WHAT IS EXPECTED -> Quote, with no changes, the lines that run from the top of the material to the line with "Task: Click the Delete model button", both included.

---

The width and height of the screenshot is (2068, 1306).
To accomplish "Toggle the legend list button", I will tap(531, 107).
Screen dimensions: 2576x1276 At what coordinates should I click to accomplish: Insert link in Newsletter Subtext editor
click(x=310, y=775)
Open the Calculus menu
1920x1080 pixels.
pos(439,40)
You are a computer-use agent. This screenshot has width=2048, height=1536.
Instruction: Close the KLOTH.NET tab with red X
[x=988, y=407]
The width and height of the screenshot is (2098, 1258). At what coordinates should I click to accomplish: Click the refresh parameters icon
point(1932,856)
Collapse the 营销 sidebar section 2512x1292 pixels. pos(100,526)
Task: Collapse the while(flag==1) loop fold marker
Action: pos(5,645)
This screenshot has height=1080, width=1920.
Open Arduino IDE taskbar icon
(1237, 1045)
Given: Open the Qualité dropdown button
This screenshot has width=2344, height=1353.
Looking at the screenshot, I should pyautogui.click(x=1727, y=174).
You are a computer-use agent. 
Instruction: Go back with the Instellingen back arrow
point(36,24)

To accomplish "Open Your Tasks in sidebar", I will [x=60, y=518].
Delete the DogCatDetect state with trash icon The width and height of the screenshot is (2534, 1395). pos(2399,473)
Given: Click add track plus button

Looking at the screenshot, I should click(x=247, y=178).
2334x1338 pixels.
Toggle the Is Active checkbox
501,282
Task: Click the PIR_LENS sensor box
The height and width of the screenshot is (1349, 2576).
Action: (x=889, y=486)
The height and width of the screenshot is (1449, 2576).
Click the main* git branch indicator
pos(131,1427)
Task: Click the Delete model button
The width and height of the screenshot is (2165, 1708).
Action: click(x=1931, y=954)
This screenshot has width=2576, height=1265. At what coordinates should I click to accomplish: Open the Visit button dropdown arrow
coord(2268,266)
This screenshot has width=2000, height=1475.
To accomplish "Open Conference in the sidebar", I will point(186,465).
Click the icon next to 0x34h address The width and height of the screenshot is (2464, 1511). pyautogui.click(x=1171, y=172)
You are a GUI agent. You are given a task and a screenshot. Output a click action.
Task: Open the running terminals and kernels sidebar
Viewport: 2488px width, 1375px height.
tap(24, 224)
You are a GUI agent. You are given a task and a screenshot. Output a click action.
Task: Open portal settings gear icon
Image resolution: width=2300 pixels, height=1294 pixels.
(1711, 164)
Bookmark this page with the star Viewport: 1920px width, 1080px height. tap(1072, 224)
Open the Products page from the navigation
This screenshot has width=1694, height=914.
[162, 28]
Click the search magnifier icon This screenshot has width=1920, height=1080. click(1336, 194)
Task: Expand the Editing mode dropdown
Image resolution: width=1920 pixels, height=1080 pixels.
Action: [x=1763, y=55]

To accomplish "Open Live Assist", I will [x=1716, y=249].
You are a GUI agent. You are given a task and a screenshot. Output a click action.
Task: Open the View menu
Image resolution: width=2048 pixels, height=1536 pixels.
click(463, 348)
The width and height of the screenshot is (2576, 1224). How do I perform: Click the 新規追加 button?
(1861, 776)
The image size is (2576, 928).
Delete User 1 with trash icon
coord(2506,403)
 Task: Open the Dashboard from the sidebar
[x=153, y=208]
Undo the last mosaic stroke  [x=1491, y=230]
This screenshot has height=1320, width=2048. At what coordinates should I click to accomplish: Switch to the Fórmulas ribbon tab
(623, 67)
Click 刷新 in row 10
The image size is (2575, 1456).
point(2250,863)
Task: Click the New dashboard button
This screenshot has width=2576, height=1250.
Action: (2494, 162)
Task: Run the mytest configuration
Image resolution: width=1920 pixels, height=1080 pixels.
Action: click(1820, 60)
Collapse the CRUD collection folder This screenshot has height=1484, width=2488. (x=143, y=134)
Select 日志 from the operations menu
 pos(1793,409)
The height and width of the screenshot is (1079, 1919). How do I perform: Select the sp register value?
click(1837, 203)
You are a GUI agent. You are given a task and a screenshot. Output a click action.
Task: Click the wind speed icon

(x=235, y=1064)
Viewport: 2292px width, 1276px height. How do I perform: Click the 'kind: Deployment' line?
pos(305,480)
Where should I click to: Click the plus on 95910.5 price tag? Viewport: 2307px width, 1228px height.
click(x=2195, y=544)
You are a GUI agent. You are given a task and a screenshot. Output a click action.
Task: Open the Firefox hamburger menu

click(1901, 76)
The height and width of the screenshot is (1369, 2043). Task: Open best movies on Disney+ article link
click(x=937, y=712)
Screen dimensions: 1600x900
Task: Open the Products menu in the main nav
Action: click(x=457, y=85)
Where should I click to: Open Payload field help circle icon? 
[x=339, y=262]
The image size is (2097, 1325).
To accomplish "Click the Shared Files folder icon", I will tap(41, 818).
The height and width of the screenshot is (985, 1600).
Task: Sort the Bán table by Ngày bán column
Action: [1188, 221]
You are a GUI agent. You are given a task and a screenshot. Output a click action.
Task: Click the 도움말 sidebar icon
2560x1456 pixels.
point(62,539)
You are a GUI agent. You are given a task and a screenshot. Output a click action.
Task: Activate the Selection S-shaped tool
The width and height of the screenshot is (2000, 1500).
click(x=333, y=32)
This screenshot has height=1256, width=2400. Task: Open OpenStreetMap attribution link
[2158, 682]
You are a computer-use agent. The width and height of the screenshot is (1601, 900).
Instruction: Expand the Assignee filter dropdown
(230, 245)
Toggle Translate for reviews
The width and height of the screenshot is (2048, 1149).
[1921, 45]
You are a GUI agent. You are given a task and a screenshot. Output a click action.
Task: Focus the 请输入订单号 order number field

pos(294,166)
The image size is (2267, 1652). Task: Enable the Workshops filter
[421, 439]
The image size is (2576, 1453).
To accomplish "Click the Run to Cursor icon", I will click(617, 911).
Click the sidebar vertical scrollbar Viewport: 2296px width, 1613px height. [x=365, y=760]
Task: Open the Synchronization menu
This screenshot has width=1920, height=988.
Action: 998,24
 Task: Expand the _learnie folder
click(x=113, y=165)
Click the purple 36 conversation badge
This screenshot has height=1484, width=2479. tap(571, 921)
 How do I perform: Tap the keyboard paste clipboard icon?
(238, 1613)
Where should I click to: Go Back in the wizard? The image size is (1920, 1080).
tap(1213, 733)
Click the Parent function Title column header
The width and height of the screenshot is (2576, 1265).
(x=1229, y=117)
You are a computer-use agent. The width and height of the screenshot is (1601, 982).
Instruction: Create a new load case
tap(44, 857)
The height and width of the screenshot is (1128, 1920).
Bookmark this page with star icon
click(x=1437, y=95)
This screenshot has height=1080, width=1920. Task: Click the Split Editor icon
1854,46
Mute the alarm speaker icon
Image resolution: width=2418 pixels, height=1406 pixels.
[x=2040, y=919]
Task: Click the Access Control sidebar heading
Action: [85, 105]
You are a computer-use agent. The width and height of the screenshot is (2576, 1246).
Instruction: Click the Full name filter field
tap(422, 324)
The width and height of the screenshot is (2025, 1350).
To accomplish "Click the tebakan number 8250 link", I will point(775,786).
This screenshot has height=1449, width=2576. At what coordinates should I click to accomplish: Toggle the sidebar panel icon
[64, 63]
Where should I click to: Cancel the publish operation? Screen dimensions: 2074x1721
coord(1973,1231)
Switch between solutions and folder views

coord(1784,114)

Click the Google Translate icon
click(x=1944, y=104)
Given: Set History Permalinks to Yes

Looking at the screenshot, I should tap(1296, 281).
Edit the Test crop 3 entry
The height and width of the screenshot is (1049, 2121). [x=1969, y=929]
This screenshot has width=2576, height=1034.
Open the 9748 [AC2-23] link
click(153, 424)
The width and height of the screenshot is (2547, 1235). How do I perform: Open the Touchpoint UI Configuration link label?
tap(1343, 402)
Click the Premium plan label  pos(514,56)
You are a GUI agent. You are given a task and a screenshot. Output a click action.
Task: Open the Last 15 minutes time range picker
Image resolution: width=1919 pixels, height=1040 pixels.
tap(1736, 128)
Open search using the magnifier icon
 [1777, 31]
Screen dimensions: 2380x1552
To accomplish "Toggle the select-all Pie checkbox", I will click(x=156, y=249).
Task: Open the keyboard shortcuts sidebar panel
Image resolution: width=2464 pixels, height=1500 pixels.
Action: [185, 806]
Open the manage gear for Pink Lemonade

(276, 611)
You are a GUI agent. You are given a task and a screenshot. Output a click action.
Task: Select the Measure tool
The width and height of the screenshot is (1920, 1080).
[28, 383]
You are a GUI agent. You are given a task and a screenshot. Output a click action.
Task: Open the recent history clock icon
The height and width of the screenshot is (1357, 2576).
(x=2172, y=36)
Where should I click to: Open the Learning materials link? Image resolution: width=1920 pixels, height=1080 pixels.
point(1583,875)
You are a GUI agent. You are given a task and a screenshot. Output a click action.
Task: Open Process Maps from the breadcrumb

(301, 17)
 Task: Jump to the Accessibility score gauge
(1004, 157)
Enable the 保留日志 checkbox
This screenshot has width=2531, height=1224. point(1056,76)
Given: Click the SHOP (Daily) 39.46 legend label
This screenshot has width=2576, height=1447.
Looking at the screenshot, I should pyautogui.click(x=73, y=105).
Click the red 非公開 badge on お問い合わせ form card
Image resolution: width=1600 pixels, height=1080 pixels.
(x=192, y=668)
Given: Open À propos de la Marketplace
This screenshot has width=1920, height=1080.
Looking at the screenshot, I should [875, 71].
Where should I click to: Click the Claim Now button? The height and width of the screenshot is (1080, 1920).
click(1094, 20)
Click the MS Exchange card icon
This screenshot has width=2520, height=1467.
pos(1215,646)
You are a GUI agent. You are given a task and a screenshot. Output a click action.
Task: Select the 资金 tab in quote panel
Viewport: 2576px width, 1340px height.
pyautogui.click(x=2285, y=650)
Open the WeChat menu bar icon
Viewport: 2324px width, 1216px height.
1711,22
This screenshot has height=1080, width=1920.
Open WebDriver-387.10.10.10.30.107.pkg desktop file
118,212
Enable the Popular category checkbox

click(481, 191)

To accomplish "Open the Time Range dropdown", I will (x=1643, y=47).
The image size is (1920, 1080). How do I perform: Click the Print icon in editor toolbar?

---

ANSWER AREA ->
The width and height of the screenshot is (2068, 1306).
To accomplish "Toggle the legend list button", I will tap(531, 107).
Screen dimensions: 2576x1276 At what coordinates should I click to accomplish: Insert link in Newsletter Subtext editor
click(x=310, y=775)
Open the Calculus menu
1920x1080 pixels.
pos(439,40)
You are a computer-use agent. This screenshot has width=2048, height=1536.
Instruction: Close the KLOTH.NET tab with red X
[x=988, y=407]
The width and height of the screenshot is (2098, 1258). At what coordinates should I click to accomplish: Click the refresh parameters icon
point(1932,856)
Collapse the 营销 sidebar section 2512x1292 pixels. pos(100,526)
Task: Collapse the while(flag==1) loop fold marker
Action: pos(5,645)
This screenshot has height=1080, width=1920.
Open Arduino IDE taskbar icon
(1237, 1045)
Given: Open the Qualité dropdown button
This screenshot has width=2344, height=1353.
Looking at the screenshot, I should pyautogui.click(x=1727, y=174).
You are a computer-use agent. 
Instruction: Go back with the Instellingen back arrow
point(36,24)

To accomplish "Open Your Tasks in sidebar", I will [x=60, y=518].
Delete the DogCatDetect state with trash icon The width and height of the screenshot is (2534, 1395). pos(2399,473)
Given: Click add track plus button

Looking at the screenshot, I should click(x=247, y=178).
2334x1338 pixels.
Toggle the Is Active checkbox
501,282
Task: Click the PIR_LENS sensor box
The height and width of the screenshot is (1349, 2576).
Action: (x=889, y=486)
The height and width of the screenshot is (1449, 2576).
Click the main* git branch indicator
pos(131,1427)
Task: Click the Delete model button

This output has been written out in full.